Matsuyama ya se había retirado a descansar a su cuartito con la puerta de acero reforzado con su última recomendación a sus invitados: “hablando menos y disflutando más con las chicas, no sean zonzos doctoles”

—La chica Tuanama también tenía uno de esos adornos en las nalgas, ¿la conocías tú? —inquirió el juez quien estaba de espaldas a la filmadora y de frente a la mujer de rasgos asiáticos con top strapless rojo, como si estuviera en su juzgado.

—¿La charapita, dices tú?, esa chibola tenía problemas desde que su madrina la trajo a trabajar, Hiroshi arregló bien todos sus papeles, no sé porque al final se portó tan mal con el chino y con el administrador de Torrico —dijo la mujer bastante ebria y desinhibida con el juez a quien reveló además que luego del lío de Tuanama, el administrador del negocio de la calle Torrico venía a Xanadú hasta que de pronto se lo tragó la tierra. Según la mujer de rasgos asiáticos, el chino le contaba borracho que había mandado al administrador de viaje a  Argentina y cuando estaba coqueado decía simplemente que había despachado al sujeto al otro mundo.

La confesión de la prostituta acicateó los recuerdos de Ademir Gárate: el desarrollo del juicio; el terror que sintió en la cochera del juzgado; en Queirolo y Xanadú;  las molestas carcajadas de Vicente Cuadra y el registro fílmico de Hiroshi. Obnubilado, Gárate se levantó de la mesa apoyado en su mano izquierda y levantó la pierna derecha para mantener el equilibrio, tomando luego una a una las botellas sobre la mesa las fue arrojando contra la filmadora y la puerta de acero. Vociferaba y reclamaba la presencia de Hiroshi, diciéndole chino maricón no te escondas en tu cuartito quien respondía entreabriendo la puerta de acero para arrojar decenas de botellas que guardaba en su pequeño cuarto y que arrojaba de dos en dos, produciendo un descomunal intercambio de botellazos que contagió a todos los parroquianos de Xanadú y los chillidos de las prostitutas.

— Oee, ¿qué haces cerebrito?, estás aquí con tu causa Vicente —se esforzó por tranquilizarlo el barbudo intentando tomarlo del brazo.
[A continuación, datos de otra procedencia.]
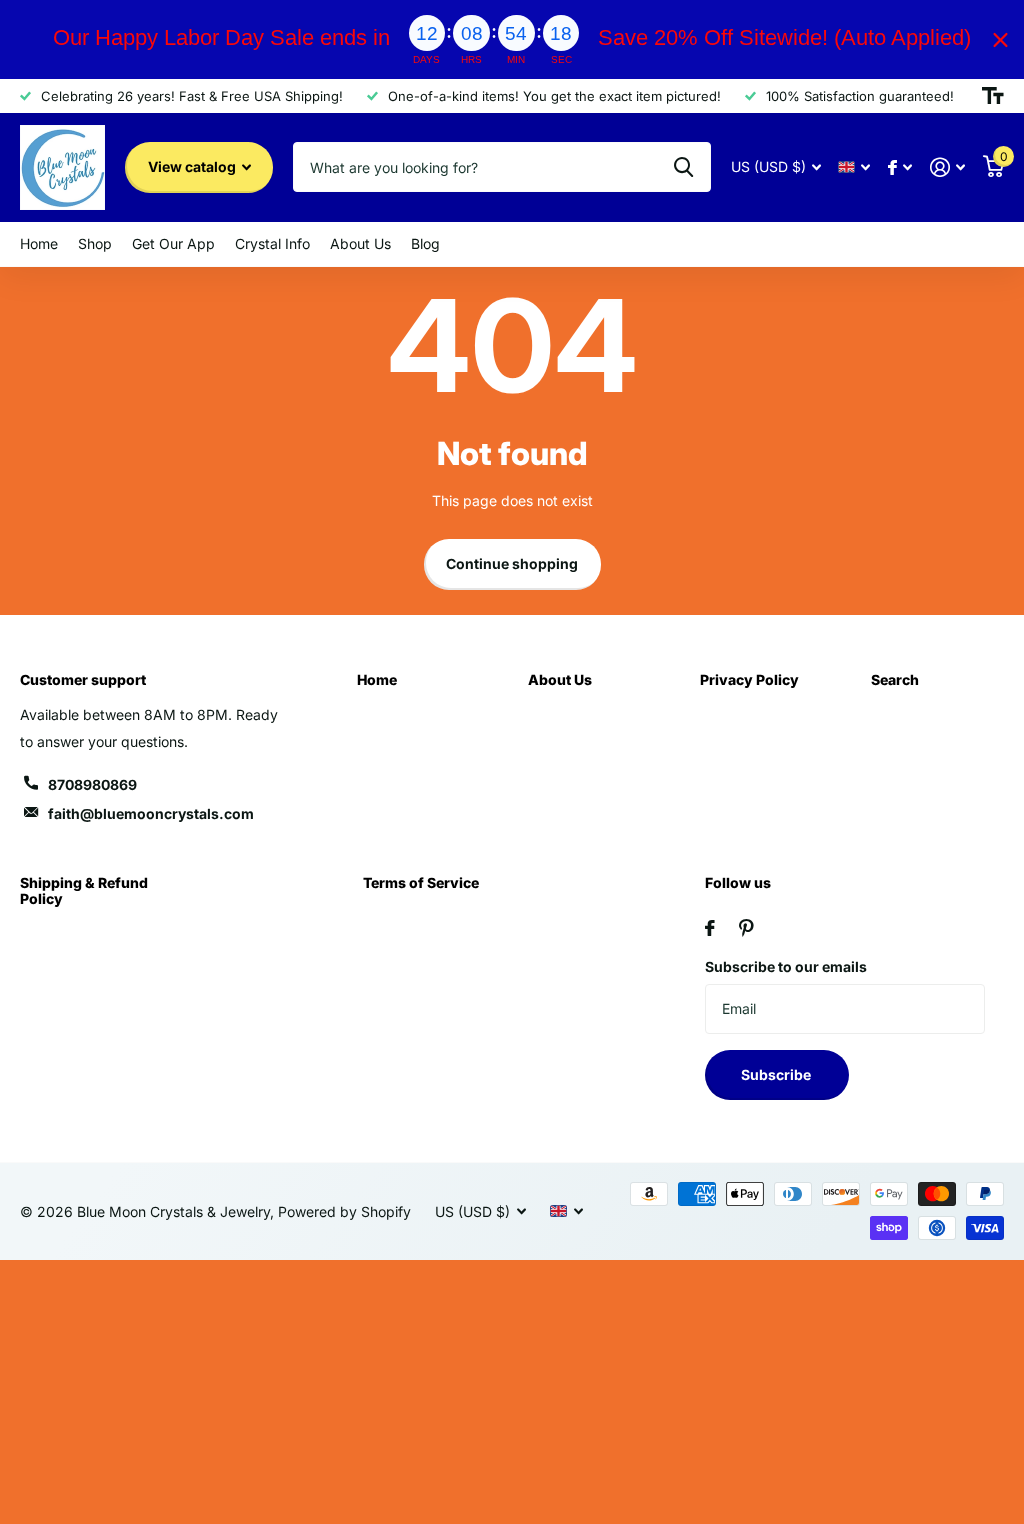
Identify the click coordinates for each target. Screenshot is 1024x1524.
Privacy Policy (749, 679)
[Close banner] (1000, 39)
—¿Cuál es tu cerebrito?, no soy tu causa, yo soy magistrado, tú, ¿quién mierda eres?, apenas te conozco del barrio cagón conchatumadre, ¿no te das cuenta que me has jodido? —le gritó Gárate a su exvecino, sacándoselo de encima de un manotazo y corriendo furioso hacia la entrada del local sin la oposición de los agentes de seguridad.

Entonces el juez Ademir Gárate subió al audi estacionado en la puerta del Xanadú, encendió el motor y emprendió veloz carrera sobre la Avenida Colonial enrumbado hacia su antiguo barrio de Bellavista.